(Target position records)
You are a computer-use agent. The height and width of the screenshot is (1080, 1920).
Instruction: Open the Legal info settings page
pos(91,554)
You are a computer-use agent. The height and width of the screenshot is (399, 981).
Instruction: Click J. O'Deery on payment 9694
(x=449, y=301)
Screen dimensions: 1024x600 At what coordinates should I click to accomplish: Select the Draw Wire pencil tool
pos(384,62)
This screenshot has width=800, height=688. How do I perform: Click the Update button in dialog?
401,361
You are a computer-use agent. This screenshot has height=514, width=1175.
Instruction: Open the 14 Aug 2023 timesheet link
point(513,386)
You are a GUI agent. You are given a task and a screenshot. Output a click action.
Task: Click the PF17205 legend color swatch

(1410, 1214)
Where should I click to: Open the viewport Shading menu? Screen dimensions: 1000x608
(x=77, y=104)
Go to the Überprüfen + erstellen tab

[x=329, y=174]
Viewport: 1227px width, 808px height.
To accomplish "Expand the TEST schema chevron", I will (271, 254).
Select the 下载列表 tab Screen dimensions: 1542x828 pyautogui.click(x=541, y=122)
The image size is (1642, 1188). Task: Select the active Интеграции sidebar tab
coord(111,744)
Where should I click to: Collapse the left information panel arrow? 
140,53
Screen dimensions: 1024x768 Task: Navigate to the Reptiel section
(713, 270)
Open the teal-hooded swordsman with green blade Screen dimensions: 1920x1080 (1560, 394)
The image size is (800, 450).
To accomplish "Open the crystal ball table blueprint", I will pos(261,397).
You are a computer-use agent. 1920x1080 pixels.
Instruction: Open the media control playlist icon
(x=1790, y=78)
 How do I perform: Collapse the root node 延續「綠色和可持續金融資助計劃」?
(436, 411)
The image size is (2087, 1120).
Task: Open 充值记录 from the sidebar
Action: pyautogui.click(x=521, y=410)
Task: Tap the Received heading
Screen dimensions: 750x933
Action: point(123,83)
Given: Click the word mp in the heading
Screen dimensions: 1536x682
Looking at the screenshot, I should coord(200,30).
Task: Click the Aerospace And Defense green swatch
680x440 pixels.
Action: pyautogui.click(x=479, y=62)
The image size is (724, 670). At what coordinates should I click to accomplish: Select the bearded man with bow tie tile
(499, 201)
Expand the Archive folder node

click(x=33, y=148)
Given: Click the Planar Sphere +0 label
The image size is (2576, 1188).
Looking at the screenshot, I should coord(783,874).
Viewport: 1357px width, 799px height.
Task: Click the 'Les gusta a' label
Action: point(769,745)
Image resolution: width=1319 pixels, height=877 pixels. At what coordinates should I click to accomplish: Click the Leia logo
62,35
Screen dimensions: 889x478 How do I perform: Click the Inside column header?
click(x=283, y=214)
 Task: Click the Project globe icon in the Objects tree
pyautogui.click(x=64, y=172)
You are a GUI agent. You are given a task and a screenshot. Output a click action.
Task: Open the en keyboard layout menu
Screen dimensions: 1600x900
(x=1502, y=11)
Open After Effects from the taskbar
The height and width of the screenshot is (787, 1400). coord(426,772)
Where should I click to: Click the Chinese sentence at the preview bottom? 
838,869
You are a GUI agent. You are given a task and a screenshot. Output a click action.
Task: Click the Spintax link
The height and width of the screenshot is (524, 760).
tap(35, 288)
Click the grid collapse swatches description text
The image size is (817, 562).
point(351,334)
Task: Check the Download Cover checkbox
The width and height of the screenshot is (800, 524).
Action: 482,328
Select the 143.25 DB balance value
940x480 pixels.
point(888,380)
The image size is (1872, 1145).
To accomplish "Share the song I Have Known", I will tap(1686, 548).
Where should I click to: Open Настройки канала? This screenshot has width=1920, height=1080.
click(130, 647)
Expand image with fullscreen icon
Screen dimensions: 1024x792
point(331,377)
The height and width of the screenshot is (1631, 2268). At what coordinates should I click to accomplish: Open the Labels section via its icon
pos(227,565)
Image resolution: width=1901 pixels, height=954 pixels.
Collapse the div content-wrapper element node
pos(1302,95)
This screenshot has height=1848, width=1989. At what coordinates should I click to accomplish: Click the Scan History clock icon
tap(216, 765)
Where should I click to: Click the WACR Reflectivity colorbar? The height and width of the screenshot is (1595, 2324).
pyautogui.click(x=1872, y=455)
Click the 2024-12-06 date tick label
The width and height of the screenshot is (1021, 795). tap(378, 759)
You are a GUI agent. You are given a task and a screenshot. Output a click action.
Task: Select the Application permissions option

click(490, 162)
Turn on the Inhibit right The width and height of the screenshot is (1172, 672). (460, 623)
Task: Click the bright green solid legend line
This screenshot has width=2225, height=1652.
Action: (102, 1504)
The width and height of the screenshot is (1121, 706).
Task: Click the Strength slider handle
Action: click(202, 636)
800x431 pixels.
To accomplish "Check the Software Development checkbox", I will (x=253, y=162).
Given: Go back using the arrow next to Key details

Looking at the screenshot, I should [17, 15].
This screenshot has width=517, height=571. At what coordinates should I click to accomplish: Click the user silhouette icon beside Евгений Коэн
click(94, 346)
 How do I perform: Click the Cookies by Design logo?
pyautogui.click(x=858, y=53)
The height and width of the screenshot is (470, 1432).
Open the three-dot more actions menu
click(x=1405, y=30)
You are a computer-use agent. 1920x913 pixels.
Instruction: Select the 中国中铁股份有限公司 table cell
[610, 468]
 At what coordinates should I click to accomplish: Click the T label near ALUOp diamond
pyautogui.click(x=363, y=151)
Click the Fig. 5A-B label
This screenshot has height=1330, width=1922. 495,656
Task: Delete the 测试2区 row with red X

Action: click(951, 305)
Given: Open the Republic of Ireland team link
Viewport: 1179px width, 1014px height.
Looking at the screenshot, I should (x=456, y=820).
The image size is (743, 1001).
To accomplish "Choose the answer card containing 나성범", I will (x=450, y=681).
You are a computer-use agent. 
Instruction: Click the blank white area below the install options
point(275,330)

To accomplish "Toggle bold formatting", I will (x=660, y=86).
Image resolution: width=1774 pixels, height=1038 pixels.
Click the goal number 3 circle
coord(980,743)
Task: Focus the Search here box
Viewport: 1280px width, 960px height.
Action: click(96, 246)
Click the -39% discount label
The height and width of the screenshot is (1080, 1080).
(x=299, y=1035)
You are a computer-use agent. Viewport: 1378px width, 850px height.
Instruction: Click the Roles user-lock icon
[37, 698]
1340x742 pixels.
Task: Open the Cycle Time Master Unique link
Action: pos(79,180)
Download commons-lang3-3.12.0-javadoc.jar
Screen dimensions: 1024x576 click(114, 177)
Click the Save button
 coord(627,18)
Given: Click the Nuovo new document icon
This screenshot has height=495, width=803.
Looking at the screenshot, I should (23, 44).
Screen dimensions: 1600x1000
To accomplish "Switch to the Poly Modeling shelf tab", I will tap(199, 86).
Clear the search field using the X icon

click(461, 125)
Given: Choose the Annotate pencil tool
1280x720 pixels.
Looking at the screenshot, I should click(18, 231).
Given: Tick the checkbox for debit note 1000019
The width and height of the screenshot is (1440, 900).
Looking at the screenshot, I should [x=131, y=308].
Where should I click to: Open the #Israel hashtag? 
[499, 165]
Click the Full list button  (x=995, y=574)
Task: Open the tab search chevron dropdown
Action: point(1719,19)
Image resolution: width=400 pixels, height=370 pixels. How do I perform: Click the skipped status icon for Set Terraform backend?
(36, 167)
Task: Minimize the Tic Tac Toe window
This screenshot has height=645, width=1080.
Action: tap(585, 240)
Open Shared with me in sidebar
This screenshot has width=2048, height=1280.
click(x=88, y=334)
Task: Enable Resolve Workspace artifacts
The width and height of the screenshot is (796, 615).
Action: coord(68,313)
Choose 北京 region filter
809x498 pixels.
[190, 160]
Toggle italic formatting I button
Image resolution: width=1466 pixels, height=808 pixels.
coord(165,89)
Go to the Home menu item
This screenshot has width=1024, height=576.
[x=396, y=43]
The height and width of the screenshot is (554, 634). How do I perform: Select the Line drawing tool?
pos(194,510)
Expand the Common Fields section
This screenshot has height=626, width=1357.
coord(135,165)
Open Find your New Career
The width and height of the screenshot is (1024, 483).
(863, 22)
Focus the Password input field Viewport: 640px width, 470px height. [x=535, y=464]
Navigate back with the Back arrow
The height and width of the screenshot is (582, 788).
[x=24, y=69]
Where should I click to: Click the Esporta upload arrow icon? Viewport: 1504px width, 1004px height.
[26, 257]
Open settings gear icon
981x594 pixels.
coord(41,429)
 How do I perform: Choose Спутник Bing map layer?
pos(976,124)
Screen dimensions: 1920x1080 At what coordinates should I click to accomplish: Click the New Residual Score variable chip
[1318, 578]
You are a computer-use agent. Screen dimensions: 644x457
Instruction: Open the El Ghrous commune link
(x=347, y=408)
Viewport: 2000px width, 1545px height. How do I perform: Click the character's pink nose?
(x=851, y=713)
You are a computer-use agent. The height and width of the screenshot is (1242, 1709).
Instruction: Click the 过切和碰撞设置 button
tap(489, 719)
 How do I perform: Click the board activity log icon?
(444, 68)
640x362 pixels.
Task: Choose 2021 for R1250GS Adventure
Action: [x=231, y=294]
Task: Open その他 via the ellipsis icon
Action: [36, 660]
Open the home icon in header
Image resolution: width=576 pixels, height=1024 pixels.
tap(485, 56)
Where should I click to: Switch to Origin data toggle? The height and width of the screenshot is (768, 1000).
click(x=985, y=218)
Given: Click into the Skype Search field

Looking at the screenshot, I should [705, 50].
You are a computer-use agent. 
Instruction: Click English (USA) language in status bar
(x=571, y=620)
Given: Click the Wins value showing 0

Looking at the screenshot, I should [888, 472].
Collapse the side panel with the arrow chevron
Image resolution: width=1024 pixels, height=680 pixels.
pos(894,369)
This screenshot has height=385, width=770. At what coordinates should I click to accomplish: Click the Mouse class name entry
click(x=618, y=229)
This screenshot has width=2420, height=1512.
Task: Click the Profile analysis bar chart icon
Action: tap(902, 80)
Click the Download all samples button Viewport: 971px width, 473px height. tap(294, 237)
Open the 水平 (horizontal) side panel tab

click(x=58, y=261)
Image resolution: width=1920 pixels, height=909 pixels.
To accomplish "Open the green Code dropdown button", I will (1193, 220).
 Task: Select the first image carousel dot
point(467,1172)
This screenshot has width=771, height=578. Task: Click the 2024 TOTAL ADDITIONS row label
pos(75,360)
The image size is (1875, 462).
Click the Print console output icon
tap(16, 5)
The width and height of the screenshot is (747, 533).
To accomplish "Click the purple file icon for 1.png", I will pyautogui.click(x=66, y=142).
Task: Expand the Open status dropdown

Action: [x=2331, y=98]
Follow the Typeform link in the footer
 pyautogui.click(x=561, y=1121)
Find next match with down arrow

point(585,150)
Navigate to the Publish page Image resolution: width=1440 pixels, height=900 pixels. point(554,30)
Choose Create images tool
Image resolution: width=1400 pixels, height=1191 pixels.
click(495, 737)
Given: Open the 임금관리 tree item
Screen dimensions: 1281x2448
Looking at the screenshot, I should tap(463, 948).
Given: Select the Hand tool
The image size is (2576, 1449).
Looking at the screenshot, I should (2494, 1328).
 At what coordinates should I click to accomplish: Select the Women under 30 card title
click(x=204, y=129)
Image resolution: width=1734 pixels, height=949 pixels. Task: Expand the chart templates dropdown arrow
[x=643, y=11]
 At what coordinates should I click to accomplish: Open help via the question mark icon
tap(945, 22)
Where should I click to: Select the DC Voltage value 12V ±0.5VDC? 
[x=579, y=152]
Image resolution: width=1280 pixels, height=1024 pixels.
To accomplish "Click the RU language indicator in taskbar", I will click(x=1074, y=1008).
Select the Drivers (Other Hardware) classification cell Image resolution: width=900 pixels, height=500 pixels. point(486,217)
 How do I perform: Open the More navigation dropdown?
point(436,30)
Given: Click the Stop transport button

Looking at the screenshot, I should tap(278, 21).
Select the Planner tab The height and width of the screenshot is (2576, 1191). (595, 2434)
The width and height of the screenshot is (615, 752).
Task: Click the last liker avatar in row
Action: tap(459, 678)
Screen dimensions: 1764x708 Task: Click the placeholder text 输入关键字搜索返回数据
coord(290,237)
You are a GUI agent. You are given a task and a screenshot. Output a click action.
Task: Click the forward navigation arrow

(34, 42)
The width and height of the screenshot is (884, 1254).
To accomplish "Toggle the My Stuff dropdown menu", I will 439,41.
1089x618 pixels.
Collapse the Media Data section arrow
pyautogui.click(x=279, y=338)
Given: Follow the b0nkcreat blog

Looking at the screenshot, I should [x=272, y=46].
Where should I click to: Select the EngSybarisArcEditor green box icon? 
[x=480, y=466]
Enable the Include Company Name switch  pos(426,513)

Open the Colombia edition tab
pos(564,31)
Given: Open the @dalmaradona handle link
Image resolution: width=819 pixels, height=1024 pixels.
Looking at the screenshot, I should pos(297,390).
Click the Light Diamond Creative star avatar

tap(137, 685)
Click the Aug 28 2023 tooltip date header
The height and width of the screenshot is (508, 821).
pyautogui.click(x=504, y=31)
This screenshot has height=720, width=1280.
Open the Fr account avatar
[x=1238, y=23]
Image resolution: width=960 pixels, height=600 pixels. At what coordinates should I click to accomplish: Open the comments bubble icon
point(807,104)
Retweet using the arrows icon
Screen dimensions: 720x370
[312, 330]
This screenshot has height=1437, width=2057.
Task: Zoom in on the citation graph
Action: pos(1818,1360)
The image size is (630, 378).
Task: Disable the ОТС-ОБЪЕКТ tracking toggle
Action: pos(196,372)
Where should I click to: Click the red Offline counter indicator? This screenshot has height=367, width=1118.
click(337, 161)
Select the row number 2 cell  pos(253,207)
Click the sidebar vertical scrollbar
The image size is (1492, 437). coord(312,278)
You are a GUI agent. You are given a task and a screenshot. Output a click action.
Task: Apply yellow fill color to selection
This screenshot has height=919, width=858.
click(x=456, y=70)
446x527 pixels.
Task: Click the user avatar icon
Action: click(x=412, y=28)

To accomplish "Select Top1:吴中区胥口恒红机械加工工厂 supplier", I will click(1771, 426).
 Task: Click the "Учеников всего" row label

**STATED EXERCISE**
Locate every line in the items above that contains the word "card", and copy each of those lines. Case matters when matching.

**RESULT BELOW**
To accomplish "Choose the answer card containing 나성범", I will (x=450, y=681).
 At what coordinates should I click to accomplish: Select the Women under 30 card title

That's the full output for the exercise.